Şansölye pis pis güldükten sonra “Çocuklar ha?” dedi.
“Ama ne dendiğini bilirsin. ‘Çocuklarınız size itaat etmiyorsa…’ Gerisini biliyorsun, değil mi Smart?”
“Oh, Tanrım!” dedi savcı. “Hatırlıyorum. Derler ki: ‘O zaman onu dünya üzerinden silin.’ O sırada Strannik’in masasından aldığı ağır, simsiyah tabancayı yavaşça doğrultup iki el ateş ettiğini düşündü. Şansölye’nin asi çocuğu, iki eliyle kel kafasını sımsıkı kavrayarak yere yapıştı.
“Yine hafızan sana oyun mu oynadı? Şimdi ne yapacaksın, Smart?”
“Bir hata yaptım” dedi boğuk boğuk. “Bir hata. Hepsi Puppet yüzünden.”
“Hata yaptın, ha! Pekâlâ, bunu düşün, Smart. Ve iyi düşün.

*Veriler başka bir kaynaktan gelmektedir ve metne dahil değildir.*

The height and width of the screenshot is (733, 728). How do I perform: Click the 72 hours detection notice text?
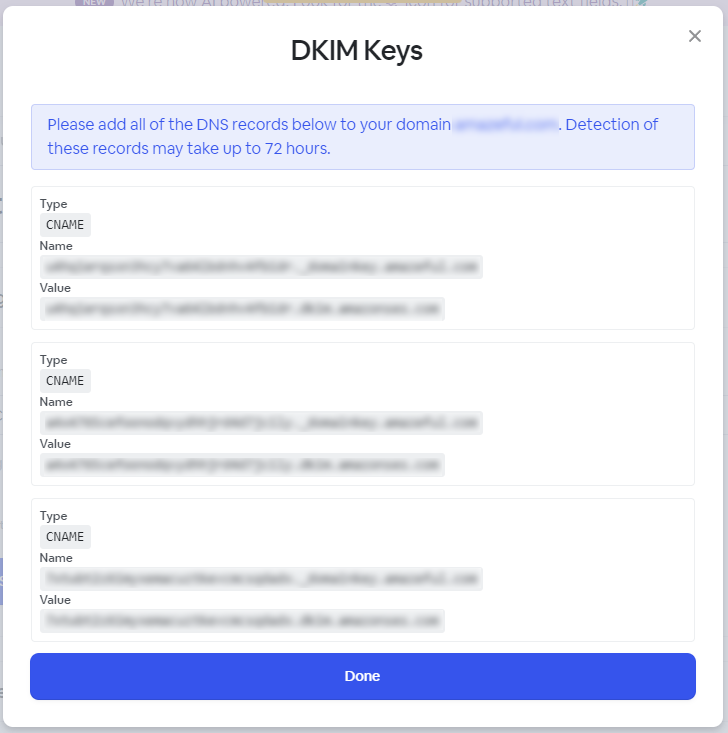[188, 149]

Seni tekrar arayacağım.” Her şey bitmişti. Şansölye telefonu kapatmıştı ve savcı onu nasıl arayıp bulacağını bilemiyordu. Bilseydi, ona telefon açar, ağlayıp ona yalvarırdı. “Oh, ne aptalım, ne aptalım! Pekâlâ, şimdi kendine gel, seni korkak!” Elini açarak masasının kenarına tüm gücüyle vurdu. Kan akıtmak, kendine acı vermek istiyor, vücudunu saran titremeyi kesmeye çalışıyordu.